Segment Open

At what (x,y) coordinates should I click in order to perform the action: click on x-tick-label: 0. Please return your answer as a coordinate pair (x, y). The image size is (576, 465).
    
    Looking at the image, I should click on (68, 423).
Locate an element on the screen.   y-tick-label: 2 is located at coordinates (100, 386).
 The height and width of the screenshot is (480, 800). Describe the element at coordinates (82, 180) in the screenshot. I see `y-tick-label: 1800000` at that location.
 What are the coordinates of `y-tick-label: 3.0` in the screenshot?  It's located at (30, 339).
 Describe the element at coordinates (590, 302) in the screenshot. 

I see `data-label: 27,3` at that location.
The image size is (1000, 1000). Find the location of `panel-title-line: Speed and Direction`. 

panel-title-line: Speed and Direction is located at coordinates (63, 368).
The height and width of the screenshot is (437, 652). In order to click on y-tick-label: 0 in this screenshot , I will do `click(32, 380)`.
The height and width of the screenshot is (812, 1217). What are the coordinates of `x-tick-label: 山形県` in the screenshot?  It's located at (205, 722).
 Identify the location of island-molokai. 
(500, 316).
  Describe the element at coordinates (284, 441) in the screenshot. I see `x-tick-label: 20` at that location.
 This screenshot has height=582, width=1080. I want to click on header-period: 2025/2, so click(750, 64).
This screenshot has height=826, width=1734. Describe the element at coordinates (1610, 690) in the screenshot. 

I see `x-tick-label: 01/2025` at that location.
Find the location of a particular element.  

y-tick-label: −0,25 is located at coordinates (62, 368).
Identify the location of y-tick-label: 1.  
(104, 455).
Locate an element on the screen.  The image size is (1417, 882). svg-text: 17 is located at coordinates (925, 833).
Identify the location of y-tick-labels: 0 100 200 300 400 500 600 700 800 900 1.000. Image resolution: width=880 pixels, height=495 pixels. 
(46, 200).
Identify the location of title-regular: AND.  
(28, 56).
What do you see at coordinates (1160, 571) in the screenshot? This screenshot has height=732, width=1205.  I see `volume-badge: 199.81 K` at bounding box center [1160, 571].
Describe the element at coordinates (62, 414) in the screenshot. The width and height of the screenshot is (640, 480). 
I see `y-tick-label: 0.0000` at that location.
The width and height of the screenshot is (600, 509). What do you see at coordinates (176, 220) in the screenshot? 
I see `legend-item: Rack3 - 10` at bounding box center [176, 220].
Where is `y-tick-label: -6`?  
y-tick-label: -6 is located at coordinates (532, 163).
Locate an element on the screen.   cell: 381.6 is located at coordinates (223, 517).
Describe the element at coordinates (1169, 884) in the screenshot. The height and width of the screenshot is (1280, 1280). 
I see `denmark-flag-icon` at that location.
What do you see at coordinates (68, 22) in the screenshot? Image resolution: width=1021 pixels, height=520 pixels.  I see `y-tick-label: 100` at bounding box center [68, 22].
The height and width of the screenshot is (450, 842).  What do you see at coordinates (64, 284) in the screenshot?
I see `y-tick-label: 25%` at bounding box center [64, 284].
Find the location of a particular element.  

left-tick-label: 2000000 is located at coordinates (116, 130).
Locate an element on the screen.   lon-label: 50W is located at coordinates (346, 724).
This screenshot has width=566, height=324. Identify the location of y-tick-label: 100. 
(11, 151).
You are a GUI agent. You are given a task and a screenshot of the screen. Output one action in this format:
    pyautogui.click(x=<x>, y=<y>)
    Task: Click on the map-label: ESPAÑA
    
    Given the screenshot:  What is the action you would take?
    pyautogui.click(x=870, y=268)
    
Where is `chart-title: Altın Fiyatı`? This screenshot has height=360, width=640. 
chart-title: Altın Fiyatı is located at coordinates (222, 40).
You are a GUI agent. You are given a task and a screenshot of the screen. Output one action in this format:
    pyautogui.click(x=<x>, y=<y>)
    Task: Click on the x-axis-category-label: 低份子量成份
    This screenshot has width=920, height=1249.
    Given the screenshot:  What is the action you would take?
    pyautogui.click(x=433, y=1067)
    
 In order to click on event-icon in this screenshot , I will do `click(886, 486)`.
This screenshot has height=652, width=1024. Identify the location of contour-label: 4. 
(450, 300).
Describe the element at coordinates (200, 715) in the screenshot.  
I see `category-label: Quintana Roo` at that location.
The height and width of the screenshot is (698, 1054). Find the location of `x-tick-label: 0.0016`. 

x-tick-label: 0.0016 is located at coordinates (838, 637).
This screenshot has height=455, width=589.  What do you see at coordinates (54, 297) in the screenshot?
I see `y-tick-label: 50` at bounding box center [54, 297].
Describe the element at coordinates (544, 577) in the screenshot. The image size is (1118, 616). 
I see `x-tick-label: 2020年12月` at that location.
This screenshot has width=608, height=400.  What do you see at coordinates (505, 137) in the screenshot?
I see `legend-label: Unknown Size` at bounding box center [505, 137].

Segment Closed

# [What to do]
Put every line of the items above into a numbered list, one line per number, and leave out the blank lines.

# [Solution]
1. At what (x,y) coordinates should I click in order to perform the action: click on x-tick-label: 0. Please return your answer as a coordinate pair (x, y). The image size is (576, 465).
2.     Looking at the image, I should click on (68, 423).
3. Locate an element on the screen.   y-tick-label: 2 is located at coordinates (100, 386).
4.  The height and width of the screenshot is (480, 800). Describe the element at coordinates (82, 180) in the screenshot. I see `y-tick-label: 1800000` at that location.
5.  What are the coordinates of `y-tick-label: 3.0` in the screenshot?  It's located at (30, 339).
6.  Describe the element at coordinates (590, 302) in the screenshot. 
7. I see `data-label: 27,3` at that location.
8. The image size is (1000, 1000). Find the location of `panel-title-line: Speed and Direction`. 
9. panel-title-line: Speed and Direction is located at coordinates (63, 368).
10. The height and width of the screenshot is (437, 652). In order to click on y-tick-label: 0 in this screenshot , I will do `click(32, 380)`.
11. The height and width of the screenshot is (812, 1217). What are the coordinates of `x-tick-label: 山形県` in the screenshot?  It's located at (205, 722).
12.  Identify the location of island-molokai. 
13. (500, 316).
14.   Describe the element at coordinates (284, 441) in the screenshot. I see `x-tick-label: 20` at that location.
15.  This screenshot has height=582, width=1080. I want to click on header-period: 2025/2, so click(750, 64).
16. This screenshot has height=826, width=1734. Describe the element at coordinates (1610, 690) in the screenshot. 
17. I see `x-tick-label: 01/2025` at that location.
18. Find the location of a particular element.  
19. y-tick-label: −0,25 is located at coordinates (62, 368).
20. Identify the location of y-tick-label: 1.  
21. (104, 455).
22. Locate an element on the screen.  The image size is (1417, 882). svg-text: 17 is located at coordinates (925, 833).
23. Identify the location of y-tick-labels: 0 100 200 300 400 500 600 700 800 900 1.000. Image resolution: width=880 pixels, height=495 pixels. 
24. (46, 200).
25. Identify the location of title-regular: AND.  
26. (28, 56).
27. What do you see at coordinates (1160, 571) in the screenshot? This screenshot has height=732, width=1205.  I see `volume-badge: 199.81 K` at bounding box center [1160, 571].
28. Describe the element at coordinates (62, 414) in the screenshot. The width and height of the screenshot is (640, 480). 
29. I see `y-tick-label: 0.0000` at that location.
30. The width and height of the screenshot is (600, 509). What do you see at coordinates (176, 220) in the screenshot? 
31. I see `legend-item: Rack3 - 10` at bounding box center [176, 220].
32. Where is `y-tick-label: -6`?  
33. y-tick-label: -6 is located at coordinates (532, 163).
34. Locate an element on the screen.   cell: 381.6 is located at coordinates (223, 517).
35. Describe the element at coordinates (1169, 884) in the screenshot. The height and width of the screenshot is (1280, 1280). 
36. I see `denmark-flag-icon` at that location.
37. What do you see at coordinates (68, 22) in the screenshot? Image resolution: width=1021 pixels, height=520 pixels.  I see `y-tick-label: 100` at bounding box center [68, 22].
38. The height and width of the screenshot is (450, 842).  What do you see at coordinates (64, 284) in the screenshot?
39. I see `y-tick-label: 25%` at bounding box center [64, 284].
40. Find the location of a particular element.  
41. left-tick-label: 2000000 is located at coordinates (116, 130).
42. Locate an element on the screen.   lon-label: 50W is located at coordinates (346, 724).
43. This screenshot has width=566, height=324. Identify the location of y-tick-label: 100. 
44. (11, 151).
45. You are a GUI agent. You are given a task and a screenshot of the screen. Output one action in this format:
46.     pyautogui.click(x=<x>, y=<y>)
47.     Task: Click on the map-label: ESPAÑA
48.     Given the screenshot:  What is the action you would take?
49.     pyautogui.click(x=870, y=268)
50. Where is `chart-title: Altın Fiyatı`? This screenshot has height=360, width=640. 
51. chart-title: Altın Fiyatı is located at coordinates (222, 40).
52. You are a GUI agent. You are given a task and a screenshot of the screen. Output one action in this format:
53.     pyautogui.click(x=<x>, y=<y>)
54.     Task: Click on the x-axis-category-label: 低份子量成份
55.     This screenshot has width=920, height=1249.
56.     Given the screenshot:  What is the action you would take?
57.     pyautogui.click(x=433, y=1067)
58.  In order to click on event-icon in this screenshot , I will do `click(886, 486)`.
59. This screenshot has height=652, width=1024. Identify the location of contour-label: 4. 
60. (450, 300).
61. Describe the element at coordinates (200, 715) in the screenshot.  
62. I see `category-label: Quintana Roo` at that location.
63. The height and width of the screenshot is (698, 1054). Find the location of `x-tick-label: 0.0016`. 
64. x-tick-label: 0.0016 is located at coordinates (838, 637).
65. This screenshot has height=455, width=589.  What do you see at coordinates (54, 297) in the screenshot?
66. I see `y-tick-label: 50` at bounding box center [54, 297].
67. Describe the element at coordinates (544, 577) in the screenshot. The image size is (1118, 616). 
68. I see `x-tick-label: 2020年12月` at that location.
69. This screenshot has width=608, height=400.  What do you see at coordinates (505, 137) in the screenshot?
70. I see `legend-label: Unknown Size` at bounding box center [505, 137].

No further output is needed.